The script contained personal elements from Zidi, whose films were often underappreciated by critics and, as a response, wanted to defend comedy and make fun of "intellectual" cinema. As in its story, the film brought together French comedy performers from different generations: Thierry Lhermitte and Gérard Jugnot had become popular in the late 1970s as members of Le Splendid troupe, while Michel Serrault had originally gained fame as a comedian during the 1950s. The character of Gaëtan and his TV show were a pastiche of the French television comedy programs hosted by Stéphane Collaro and Jacques Martin during the 1980s, as well as The Benny Hill Show which was also popular in France at the time. The comedy skits seen in the film were intended as a satire of these shows' broad humor.

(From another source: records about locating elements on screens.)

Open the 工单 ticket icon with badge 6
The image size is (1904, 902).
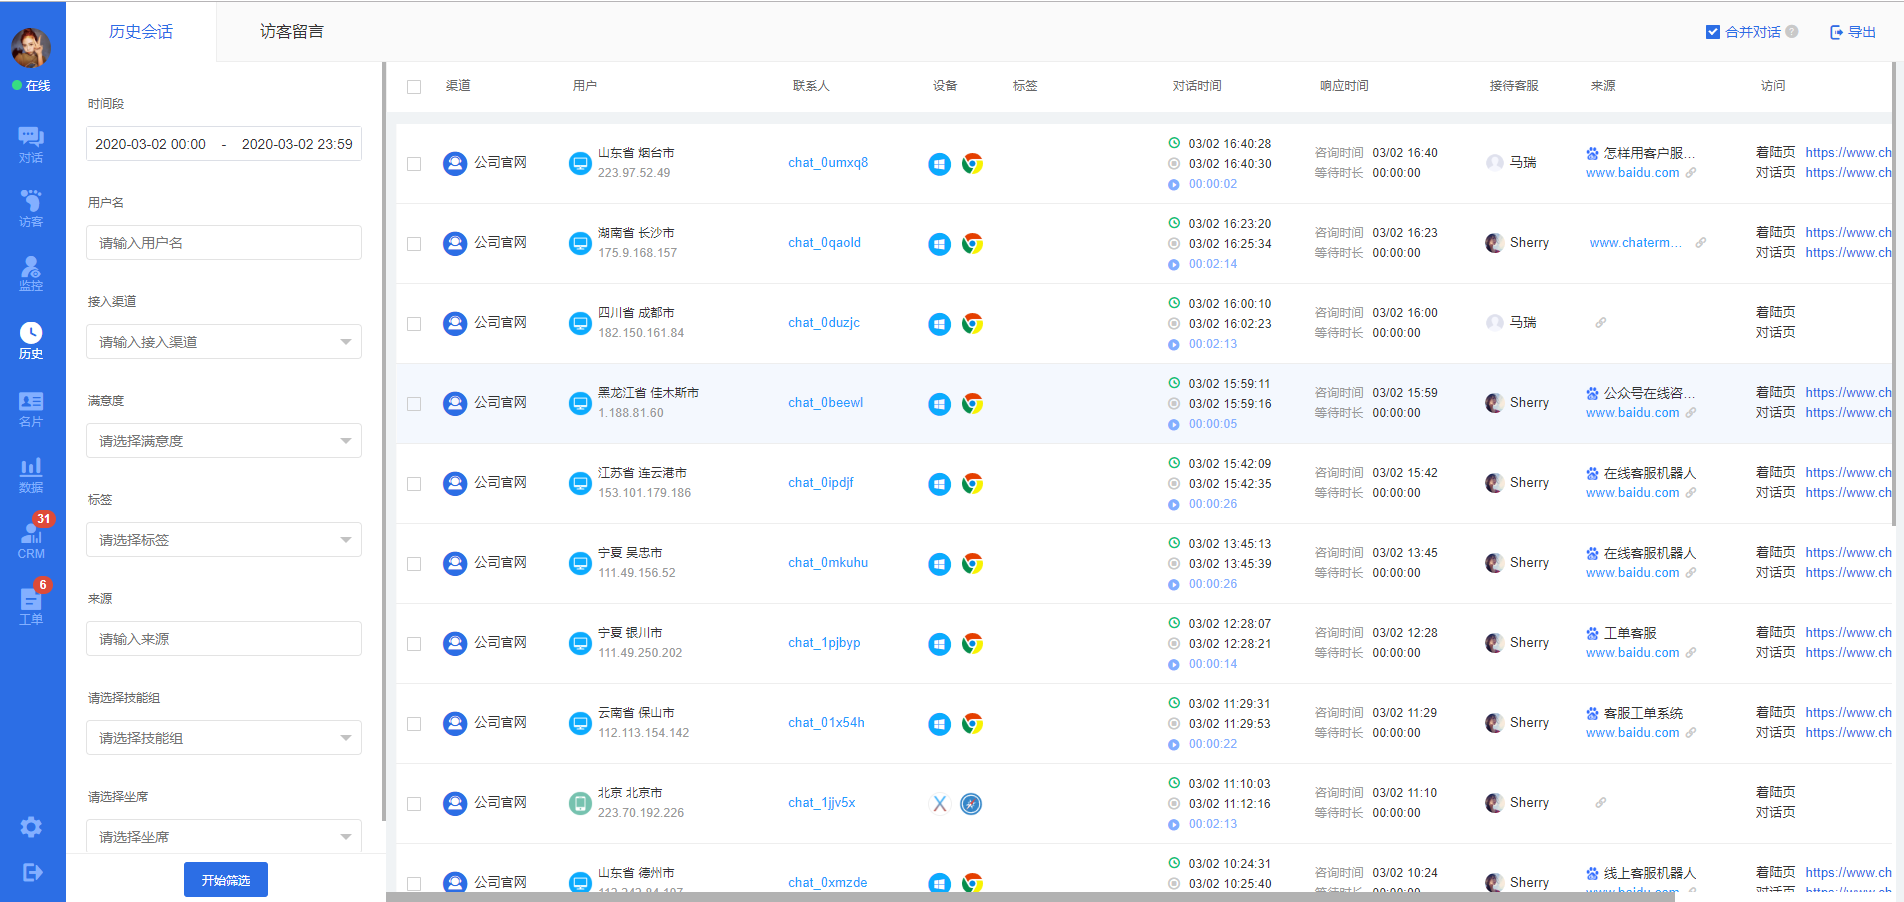(x=31, y=605)
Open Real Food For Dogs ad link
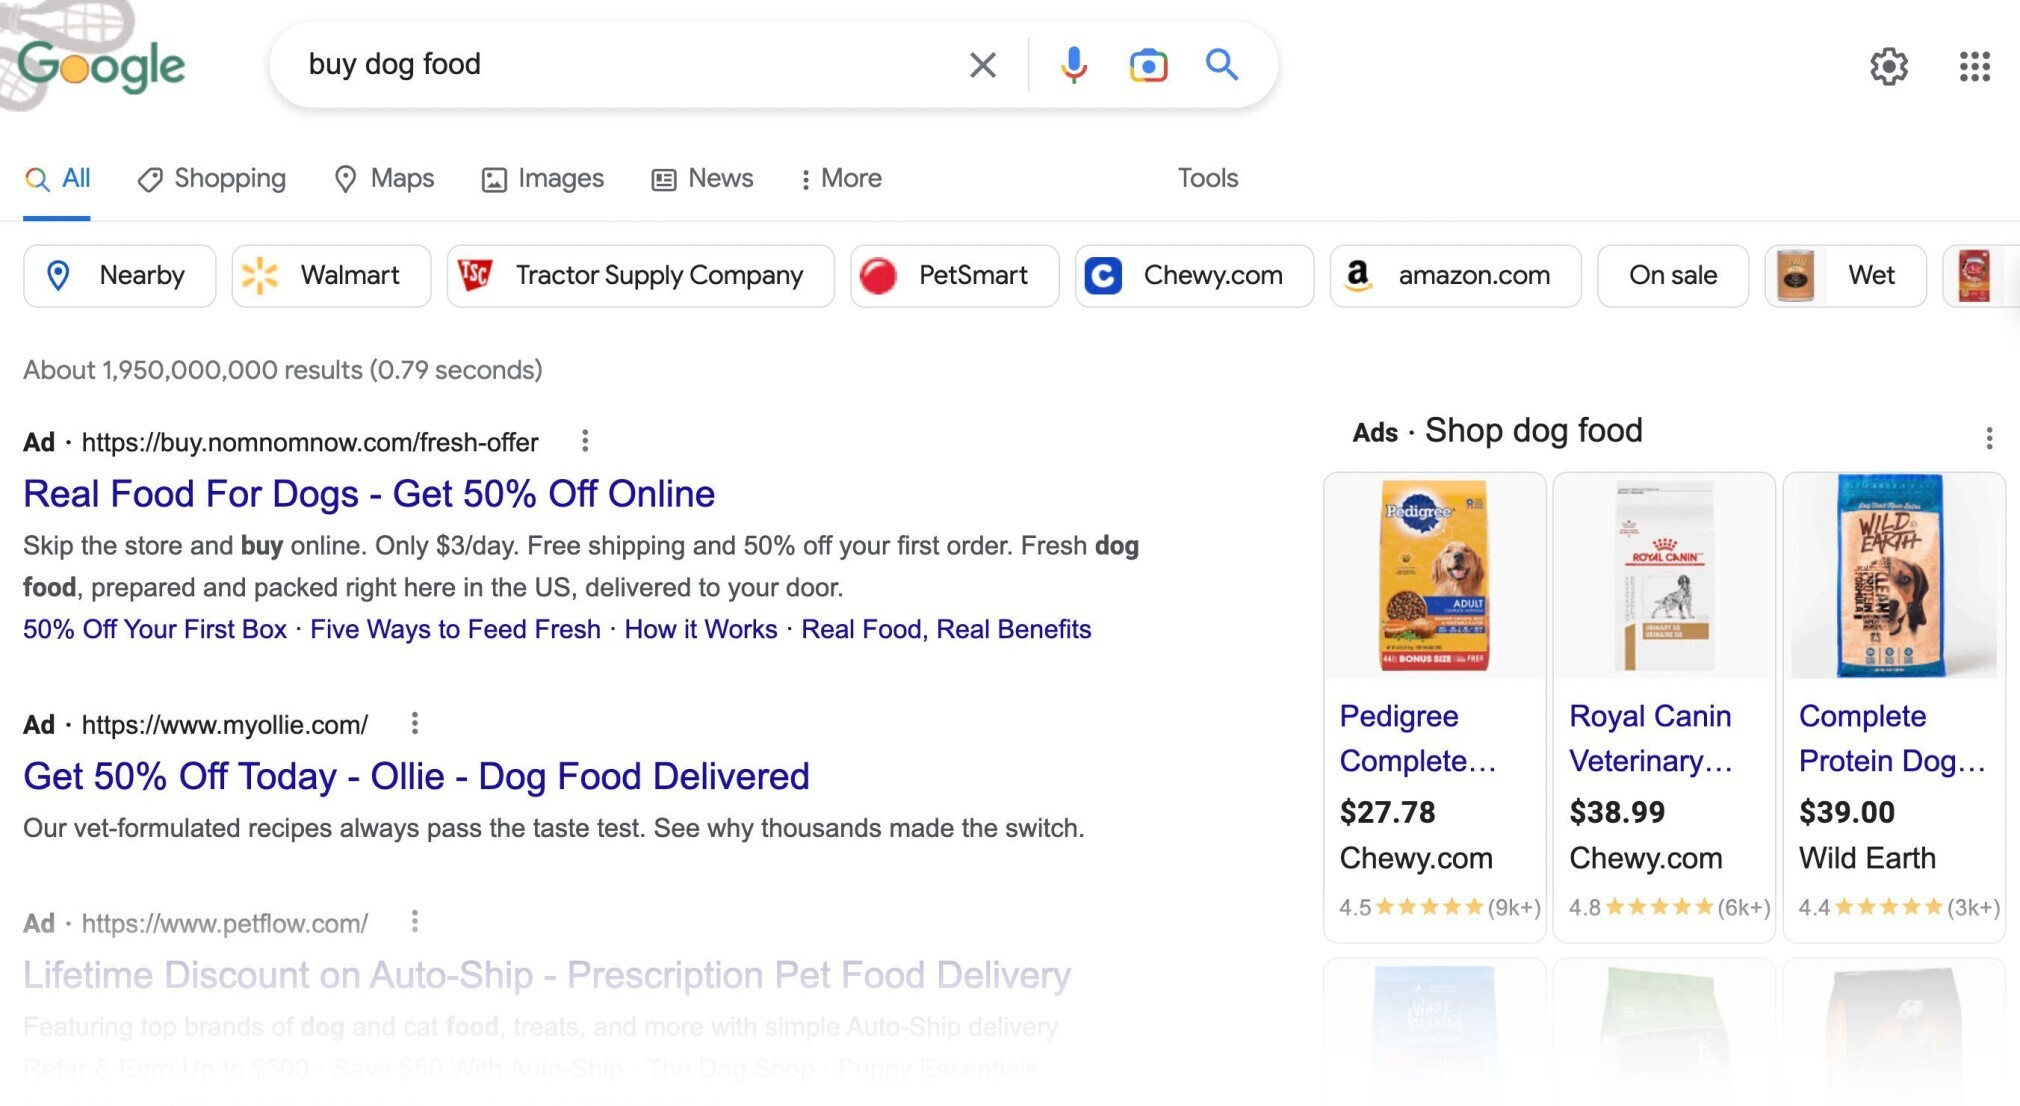 pos(369,494)
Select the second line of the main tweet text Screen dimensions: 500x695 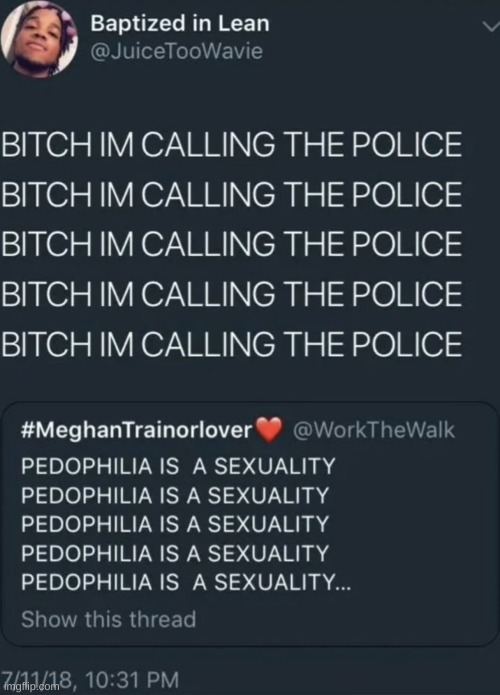coord(231,194)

The character of "genius" director Robert Wellson has been interpreted as a parody of Orson Welles, with traits reminiscent of Jean-Luc Godard and Federico Fellini, though Zidi has also likened him to Marco Ferreri.

Shortly before principal photography began, Serrault told Zidi that he had lost interest in the film. He was nevertheless contractually bound to do it. Zidi later said that, with hindsight, he should have started over and made the film with another actor.

During the filming of Les Rois du gag, the film My New Partner (Les Ripoux) which Claude Zidi had directed a few months earlier, was released and became a major box-office hit, also earning several César Awards including Best film and Best director. Claude Zidi had included a scene at the César Awards in Les Rois du gag, which became a case of life imitating art.

==Reception==
Les Rois du gag was released several weeks after the triumph of My New Partner at the César Awards. Upon release, it became number one at the box office, bypassing My New Partner which was still being played in theaters.

However, the film experienced a significant box office drop on the next week, and was bypassed by My New Partner. Zidi therefore found himself in the unique situation of beating himself twice at the box office in two weeks. Though Les Rois du gag performed well commercially, selling over 1,5 million admissions, it was ultimately much less successful than My New Partner. The film was also poorly received by critics, with some joking that Zidi was going back to normal by making a bad film.

The film was a success in the Soviet Union, where it sold 13.2 million admissions.

== Legacy ==
While successful upon its release, Les Rois du gag did not remain as popular over time as other French comedies from the same era.

Zidi later expressed dissatisfaction with the film, commenting that he found the later part with Wellson meandering and that the idea of a comedian wanting to be taken seriously was boring. Lhermitte also said that he had found the film disappointing, though he later came to appreciate it.

In a September 2014 survey regarding the highest prime-time movie ratings on French television since 1989, Médiamétrie reported that Les Rois du gag was watched by 13.24 million viewers on April 4, 1989, ranking 19th among the highest-rated broadcasts. When he was reminded of this in an interview, Zidi remained modest and attributed this viewership to the limited number of channels in France at the time, and to the lack of appeal of the other programs on that day: a challenging documentary on disability, and a political program featuring Raymond Barre.

==Home media==
The film was released on VHS, then later on DVD in 2003, and later on Blu-ray in 2024. It was also released on VOD on several streaming services including UniversCiné and Canal+.